##### Recorded information #####
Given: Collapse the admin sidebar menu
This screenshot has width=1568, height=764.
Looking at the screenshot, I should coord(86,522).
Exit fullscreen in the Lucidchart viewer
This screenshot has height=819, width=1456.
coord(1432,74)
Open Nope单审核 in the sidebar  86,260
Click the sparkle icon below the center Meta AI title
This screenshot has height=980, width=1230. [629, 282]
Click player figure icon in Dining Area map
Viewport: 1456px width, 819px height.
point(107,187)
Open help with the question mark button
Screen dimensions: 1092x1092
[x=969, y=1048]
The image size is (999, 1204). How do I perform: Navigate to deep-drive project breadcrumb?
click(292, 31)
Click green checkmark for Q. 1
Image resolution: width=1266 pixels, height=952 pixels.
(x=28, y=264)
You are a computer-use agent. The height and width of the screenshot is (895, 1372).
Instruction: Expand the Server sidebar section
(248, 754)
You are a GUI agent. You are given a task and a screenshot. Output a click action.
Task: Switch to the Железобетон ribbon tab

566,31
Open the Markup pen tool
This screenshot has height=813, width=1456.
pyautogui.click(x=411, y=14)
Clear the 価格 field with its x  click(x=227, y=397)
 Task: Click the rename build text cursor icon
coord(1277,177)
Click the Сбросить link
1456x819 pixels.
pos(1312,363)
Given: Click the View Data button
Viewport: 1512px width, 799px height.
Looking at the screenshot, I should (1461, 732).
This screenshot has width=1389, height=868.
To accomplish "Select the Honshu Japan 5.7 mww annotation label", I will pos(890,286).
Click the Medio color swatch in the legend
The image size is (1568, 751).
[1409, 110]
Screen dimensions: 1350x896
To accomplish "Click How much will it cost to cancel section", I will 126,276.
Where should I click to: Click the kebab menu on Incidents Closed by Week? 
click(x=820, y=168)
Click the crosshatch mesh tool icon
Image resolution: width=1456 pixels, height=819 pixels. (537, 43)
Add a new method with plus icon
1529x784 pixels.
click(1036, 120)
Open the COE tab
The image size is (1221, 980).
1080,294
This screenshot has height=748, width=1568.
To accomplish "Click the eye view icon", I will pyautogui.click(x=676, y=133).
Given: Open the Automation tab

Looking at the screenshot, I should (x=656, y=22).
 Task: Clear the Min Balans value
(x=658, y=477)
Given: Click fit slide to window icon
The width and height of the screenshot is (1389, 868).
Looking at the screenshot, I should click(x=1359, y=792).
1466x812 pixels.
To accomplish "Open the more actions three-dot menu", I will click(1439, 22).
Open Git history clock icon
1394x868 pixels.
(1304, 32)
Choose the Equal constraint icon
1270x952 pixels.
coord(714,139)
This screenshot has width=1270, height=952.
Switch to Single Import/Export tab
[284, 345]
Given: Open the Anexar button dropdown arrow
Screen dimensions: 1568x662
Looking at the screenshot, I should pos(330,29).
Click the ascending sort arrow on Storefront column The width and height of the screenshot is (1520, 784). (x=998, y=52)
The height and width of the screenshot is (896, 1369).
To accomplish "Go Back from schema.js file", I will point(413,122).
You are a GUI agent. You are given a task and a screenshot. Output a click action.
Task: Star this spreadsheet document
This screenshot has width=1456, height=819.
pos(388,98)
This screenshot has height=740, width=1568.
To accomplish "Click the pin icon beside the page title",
#####
Task goal: In the material above, transcribe exactly the lines beginning at the one with "Viewport: 1456px width, 819px height." and ending at the one with "Click green checkmark for Q. 1", both included.

Exercise answer:
Viewport: 1456px width, 819px height.
point(107,187)
Open help with the question mark button
Screen dimensions: 1092x1092
[x=969, y=1048]
The image size is (999, 1204). How do I perform: Navigate to deep-drive project breadcrumb?
click(292, 31)
Click green checkmark for Q. 1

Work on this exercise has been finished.